____ Extracted records
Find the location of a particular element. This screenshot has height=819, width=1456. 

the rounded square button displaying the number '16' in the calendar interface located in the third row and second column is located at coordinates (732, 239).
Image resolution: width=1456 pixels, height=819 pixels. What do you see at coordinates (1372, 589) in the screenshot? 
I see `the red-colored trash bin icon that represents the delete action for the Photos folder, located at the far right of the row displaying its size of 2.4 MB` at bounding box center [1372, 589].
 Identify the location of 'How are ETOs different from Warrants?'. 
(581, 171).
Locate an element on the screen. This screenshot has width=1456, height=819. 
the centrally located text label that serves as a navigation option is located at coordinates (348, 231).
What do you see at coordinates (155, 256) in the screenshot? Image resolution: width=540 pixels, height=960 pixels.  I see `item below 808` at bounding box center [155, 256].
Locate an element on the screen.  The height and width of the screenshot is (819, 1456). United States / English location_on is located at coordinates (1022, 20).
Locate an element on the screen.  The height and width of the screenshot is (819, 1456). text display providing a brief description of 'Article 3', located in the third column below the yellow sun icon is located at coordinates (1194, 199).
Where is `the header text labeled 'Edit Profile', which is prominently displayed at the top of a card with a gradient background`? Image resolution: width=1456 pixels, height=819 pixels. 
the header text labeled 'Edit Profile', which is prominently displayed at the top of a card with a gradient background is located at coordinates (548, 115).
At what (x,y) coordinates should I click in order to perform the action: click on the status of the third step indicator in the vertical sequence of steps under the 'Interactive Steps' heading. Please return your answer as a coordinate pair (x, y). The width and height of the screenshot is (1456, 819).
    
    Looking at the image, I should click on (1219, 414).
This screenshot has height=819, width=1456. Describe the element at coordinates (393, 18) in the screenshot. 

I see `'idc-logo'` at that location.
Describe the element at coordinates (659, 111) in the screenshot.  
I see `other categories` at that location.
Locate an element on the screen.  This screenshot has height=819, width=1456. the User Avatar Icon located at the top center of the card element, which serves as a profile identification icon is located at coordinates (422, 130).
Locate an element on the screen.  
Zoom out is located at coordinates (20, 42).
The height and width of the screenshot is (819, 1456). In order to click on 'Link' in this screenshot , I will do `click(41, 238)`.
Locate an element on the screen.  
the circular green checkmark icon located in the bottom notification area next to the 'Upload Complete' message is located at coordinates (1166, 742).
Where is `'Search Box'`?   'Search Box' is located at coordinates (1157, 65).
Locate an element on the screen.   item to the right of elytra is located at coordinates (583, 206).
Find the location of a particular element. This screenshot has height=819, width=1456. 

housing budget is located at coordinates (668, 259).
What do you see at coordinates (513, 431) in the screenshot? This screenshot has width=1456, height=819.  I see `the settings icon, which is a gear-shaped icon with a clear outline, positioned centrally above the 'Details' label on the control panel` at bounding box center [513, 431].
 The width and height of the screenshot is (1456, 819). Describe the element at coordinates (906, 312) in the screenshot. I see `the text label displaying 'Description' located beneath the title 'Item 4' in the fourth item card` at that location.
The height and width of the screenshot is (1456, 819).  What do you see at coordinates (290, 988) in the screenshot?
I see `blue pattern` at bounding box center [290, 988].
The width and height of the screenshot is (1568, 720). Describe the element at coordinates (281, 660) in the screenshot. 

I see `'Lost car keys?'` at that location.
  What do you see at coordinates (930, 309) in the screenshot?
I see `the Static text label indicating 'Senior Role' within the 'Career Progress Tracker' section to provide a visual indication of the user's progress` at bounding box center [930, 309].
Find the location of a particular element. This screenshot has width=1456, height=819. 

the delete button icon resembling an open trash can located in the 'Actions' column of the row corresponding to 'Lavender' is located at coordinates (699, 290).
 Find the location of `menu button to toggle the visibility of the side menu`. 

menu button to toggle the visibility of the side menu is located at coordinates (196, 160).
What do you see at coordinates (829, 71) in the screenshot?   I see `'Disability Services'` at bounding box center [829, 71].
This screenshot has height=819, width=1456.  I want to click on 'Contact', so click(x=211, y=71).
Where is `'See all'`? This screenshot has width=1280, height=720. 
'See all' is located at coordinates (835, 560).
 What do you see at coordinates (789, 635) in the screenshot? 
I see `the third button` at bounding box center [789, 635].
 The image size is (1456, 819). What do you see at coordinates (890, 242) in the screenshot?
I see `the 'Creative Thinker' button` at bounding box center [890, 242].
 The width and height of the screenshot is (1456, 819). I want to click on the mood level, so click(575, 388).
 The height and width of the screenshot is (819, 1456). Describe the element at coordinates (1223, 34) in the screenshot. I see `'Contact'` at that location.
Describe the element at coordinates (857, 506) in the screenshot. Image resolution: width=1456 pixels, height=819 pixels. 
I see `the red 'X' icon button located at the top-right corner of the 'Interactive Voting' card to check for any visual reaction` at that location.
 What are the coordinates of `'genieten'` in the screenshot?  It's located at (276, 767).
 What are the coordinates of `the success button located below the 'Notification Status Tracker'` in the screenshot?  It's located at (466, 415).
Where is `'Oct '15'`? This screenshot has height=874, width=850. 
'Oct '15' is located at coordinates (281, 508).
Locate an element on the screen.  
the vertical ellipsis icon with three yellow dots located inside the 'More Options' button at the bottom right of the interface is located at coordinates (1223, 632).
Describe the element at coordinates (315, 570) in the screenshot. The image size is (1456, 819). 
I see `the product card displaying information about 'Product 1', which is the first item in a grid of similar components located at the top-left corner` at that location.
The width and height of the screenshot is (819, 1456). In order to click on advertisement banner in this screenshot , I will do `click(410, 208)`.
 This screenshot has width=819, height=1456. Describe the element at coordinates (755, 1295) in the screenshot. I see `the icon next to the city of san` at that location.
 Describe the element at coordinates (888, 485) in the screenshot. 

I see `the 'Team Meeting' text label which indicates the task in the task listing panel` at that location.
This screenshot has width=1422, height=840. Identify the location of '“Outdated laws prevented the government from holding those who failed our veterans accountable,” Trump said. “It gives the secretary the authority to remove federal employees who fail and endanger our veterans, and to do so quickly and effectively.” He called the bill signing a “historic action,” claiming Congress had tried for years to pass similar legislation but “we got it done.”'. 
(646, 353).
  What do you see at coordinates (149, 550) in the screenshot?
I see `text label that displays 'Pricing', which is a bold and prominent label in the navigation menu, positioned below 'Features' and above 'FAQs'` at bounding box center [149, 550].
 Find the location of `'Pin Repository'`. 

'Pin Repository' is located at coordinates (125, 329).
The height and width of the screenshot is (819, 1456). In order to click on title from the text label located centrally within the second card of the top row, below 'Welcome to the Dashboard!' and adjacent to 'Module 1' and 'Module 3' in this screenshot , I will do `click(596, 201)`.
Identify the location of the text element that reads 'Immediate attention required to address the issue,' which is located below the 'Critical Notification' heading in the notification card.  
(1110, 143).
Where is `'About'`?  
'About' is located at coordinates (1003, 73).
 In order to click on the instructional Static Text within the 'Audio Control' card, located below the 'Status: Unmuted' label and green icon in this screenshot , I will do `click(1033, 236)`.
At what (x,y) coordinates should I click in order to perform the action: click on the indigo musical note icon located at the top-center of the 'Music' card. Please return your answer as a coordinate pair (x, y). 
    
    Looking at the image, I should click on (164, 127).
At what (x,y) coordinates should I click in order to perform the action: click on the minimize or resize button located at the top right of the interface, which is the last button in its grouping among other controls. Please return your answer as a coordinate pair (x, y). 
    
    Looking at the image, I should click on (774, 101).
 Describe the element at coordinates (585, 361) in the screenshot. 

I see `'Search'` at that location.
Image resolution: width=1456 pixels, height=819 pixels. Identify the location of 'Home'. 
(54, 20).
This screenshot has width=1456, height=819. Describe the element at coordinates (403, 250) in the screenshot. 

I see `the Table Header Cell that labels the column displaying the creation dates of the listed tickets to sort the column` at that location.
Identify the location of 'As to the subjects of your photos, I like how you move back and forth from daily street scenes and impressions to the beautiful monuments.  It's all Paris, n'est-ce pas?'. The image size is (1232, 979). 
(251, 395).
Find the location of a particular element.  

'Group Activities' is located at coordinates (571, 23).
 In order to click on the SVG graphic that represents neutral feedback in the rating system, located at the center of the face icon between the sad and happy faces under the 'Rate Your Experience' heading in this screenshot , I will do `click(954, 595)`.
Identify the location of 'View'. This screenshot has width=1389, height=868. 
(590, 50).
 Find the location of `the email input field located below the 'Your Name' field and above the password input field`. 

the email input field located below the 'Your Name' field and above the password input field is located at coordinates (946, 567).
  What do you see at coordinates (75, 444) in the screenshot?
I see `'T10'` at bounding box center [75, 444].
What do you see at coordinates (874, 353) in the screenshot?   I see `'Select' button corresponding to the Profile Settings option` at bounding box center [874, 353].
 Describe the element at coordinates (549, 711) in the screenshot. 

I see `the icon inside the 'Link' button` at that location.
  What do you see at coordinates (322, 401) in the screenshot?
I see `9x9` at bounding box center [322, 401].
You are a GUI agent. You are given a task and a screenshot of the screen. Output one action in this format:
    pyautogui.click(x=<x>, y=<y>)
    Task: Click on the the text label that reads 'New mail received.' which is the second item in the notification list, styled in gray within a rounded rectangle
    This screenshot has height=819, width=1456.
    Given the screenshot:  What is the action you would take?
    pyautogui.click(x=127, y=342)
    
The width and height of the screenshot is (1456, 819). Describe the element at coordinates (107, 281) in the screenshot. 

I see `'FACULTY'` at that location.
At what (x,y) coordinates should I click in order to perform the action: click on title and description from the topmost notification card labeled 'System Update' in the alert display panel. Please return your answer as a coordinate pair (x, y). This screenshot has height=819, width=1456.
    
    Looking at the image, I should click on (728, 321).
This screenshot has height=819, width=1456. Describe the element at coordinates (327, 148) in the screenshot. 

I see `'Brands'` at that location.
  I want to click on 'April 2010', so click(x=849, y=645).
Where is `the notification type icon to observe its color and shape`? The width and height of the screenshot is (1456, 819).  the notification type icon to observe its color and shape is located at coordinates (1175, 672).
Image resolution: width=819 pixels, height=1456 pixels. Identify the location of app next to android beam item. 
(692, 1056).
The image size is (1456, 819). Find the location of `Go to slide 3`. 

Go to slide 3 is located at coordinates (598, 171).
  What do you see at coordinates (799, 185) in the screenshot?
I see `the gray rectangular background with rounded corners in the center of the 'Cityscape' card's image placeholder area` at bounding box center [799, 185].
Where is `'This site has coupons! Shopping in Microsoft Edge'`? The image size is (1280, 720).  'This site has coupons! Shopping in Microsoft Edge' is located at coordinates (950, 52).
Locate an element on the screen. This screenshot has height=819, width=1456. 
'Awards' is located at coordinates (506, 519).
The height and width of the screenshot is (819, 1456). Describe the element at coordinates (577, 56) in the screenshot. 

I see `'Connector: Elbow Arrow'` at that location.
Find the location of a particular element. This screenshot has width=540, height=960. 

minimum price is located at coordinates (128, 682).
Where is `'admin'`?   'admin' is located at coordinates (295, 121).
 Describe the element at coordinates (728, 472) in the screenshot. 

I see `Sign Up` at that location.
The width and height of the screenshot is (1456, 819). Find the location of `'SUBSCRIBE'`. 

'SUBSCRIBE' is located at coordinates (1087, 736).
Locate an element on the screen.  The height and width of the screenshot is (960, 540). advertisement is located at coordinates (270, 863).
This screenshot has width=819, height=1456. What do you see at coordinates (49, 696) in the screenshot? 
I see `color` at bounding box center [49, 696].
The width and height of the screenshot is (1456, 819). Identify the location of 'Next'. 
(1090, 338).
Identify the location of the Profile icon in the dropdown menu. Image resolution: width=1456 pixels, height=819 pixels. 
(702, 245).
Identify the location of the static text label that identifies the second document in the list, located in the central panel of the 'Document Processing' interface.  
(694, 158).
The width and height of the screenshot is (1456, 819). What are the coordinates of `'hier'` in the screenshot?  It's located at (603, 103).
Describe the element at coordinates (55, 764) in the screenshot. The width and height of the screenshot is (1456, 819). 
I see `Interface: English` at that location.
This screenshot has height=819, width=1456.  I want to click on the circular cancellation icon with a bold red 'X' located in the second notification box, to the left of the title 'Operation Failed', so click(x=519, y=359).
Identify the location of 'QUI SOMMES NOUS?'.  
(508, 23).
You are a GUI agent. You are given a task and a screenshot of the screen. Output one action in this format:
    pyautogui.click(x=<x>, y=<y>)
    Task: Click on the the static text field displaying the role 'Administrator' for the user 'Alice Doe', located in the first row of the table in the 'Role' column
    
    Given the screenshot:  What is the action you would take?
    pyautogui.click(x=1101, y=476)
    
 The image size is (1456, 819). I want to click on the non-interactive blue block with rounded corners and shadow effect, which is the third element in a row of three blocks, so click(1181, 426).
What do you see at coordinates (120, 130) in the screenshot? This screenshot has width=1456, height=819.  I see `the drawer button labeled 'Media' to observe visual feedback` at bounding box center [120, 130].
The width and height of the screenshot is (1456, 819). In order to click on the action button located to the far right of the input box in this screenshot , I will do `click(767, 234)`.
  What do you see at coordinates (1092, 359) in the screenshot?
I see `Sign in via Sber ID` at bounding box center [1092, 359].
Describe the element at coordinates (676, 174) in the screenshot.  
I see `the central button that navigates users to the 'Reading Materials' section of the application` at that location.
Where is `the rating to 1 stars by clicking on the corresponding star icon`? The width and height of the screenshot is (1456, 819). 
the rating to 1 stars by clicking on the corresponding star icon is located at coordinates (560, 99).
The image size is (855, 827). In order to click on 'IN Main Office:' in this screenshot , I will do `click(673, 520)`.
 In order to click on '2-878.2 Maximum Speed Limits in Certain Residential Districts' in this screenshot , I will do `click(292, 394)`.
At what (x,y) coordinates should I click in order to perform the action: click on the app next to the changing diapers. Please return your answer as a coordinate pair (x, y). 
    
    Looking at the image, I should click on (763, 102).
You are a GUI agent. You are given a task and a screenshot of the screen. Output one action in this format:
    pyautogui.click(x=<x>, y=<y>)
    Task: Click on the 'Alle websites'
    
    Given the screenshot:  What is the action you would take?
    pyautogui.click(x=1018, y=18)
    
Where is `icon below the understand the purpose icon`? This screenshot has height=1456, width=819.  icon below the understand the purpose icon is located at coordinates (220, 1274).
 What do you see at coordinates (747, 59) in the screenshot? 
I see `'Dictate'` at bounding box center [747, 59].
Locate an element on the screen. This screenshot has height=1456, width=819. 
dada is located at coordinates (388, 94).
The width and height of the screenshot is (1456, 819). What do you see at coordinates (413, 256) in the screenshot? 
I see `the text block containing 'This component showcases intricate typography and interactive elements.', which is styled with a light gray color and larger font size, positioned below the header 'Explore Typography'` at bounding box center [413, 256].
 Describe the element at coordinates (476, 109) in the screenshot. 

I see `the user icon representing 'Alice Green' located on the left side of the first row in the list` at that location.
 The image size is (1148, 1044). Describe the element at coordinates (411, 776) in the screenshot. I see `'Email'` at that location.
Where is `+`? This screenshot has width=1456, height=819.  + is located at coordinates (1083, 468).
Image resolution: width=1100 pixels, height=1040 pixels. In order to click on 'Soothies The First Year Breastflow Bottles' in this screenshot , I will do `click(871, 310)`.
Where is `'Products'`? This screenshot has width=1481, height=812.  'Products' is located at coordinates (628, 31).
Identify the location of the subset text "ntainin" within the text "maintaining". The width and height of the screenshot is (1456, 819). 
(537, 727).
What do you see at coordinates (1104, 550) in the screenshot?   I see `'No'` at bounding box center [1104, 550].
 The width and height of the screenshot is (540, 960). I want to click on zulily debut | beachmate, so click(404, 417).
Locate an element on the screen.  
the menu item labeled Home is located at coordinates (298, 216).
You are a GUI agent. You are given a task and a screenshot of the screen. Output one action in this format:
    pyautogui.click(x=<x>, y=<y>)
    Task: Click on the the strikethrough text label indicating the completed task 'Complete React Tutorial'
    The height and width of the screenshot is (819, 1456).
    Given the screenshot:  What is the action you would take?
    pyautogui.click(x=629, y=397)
________
Aim> Rewrite the lines from the first line through the line with "coordinates (1194, 199).", swapping "Locate an element on the screen" for "Find an element on the screen" and leaving everything else unchanged.

Completed exercise>
Find the location of a particular element. This screenshot has height=819, width=1456. 

the rounded square button displaying the number '16' in the calendar interface located in the third row and second column is located at coordinates (732, 239).
Image resolution: width=1456 pixels, height=819 pixels. What do you see at coordinates (1372, 589) in the screenshot? 
I see `the red-colored trash bin icon that represents the delete action for the Photos folder, located at the far right of the row displaying its size of 2.4 MB` at bounding box center [1372, 589].
 Identify the location of 'How are ETOs different from Warrants?'. 
(581, 171).
Find an element on the screen. This screenshot has width=1456, height=819. 
the centrally located text label that serves as a navigation option is located at coordinates (348, 231).
What do you see at coordinates (155, 256) in the screenshot? Image resolution: width=540 pixels, height=960 pixels.  I see `item below 808` at bounding box center [155, 256].
Find an element on the screen.  The height and width of the screenshot is (819, 1456). United States / English location_on is located at coordinates (1022, 20).
Find an element on the screen.  The height and width of the screenshot is (819, 1456). text display providing a brief description of 'Article 3', located in the third column below the yellow sun icon is located at coordinates (1194, 199).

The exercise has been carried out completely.